Well folks, that’s life, and you’ll just have to deal with it. Unless your name is Miley Cyrus, then you can take half-nude or Asian defaming pictures and rank for whatever you want. Generally you want to target 3-5 keywords per page. Anything more or less and your ratios might be a bit skewed. So what 3-5 keywords, and how do you find them? There are a ton of great tools out there that will give you an overwhelming list of keywords your propective buyers may or may not be interested in. The Google Keyword Tool is a great free resource, and although not as robust as other utilities, it is nonetheless free, and we like that. This is a great place to start. If you sell shoes, just type that in and grab yourself some good terms. Then type those in and see what you get. Once you have a good solid list of keywords that you think are relevant to your website and what you are trying to accomplish, it’s time to figure out which ones are the best.

If you have an older site with some existing sales data, then you already know some terms that give you more traffic, other terms that convert better, and some terms with amazingly high bounce rate. If you have this data it’s time to triage and get these narrowed down to the highest traffic and converting terms and focus on those. If you don’t have this data because you’re launching a new site or are just discovering the wonderful world of analytics then I recommend a magic 8ball and some Red Bull.
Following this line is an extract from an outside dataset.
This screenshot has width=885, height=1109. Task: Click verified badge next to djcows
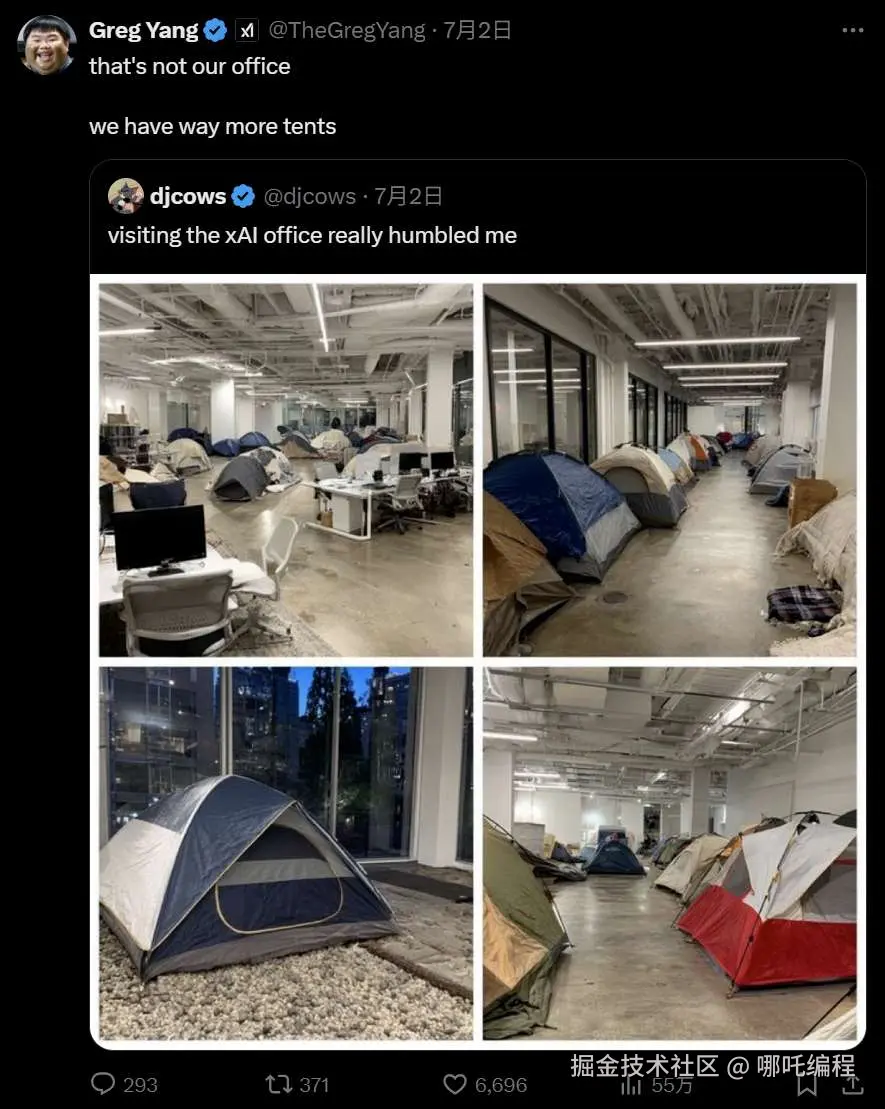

Or you could try running a limited adwords PPC campaign and develop these numbers in a relatively short amount of time, whichever works best for you.

Ok, so now you have a good list of high traffic, high conversion keywords that you want to rank for. Make sure you prioritize these keywords based on your experience or inference as to which will bring in the most traffic, convert at the highest percentage, and have an adequate effort-to-reward ratio. In other words, you may assume that ranking for “running shoes” is going to bring you tons of traffic and convert great, and you’re probably right, but the amount of effort and time involved in getting to page 1 for that term is so high that you will likely not see a return on any investment you make toward that goal for some time. However, going for related but more specific keywords, which may bring in less traffic in direct comparison to the more general ones, is more likely to bring you business in the short term, while also helping to set up a run at the bigger keywords later. For more on this strategy, see this article from Searchengineland on SEOing the “long tail”.

Choosing what keywords you want to rank for is an essential, if not the most essential, phase in any SEO or link building effort.  Much like a military campaign, planning what to attack and when is just as important as executing the attack.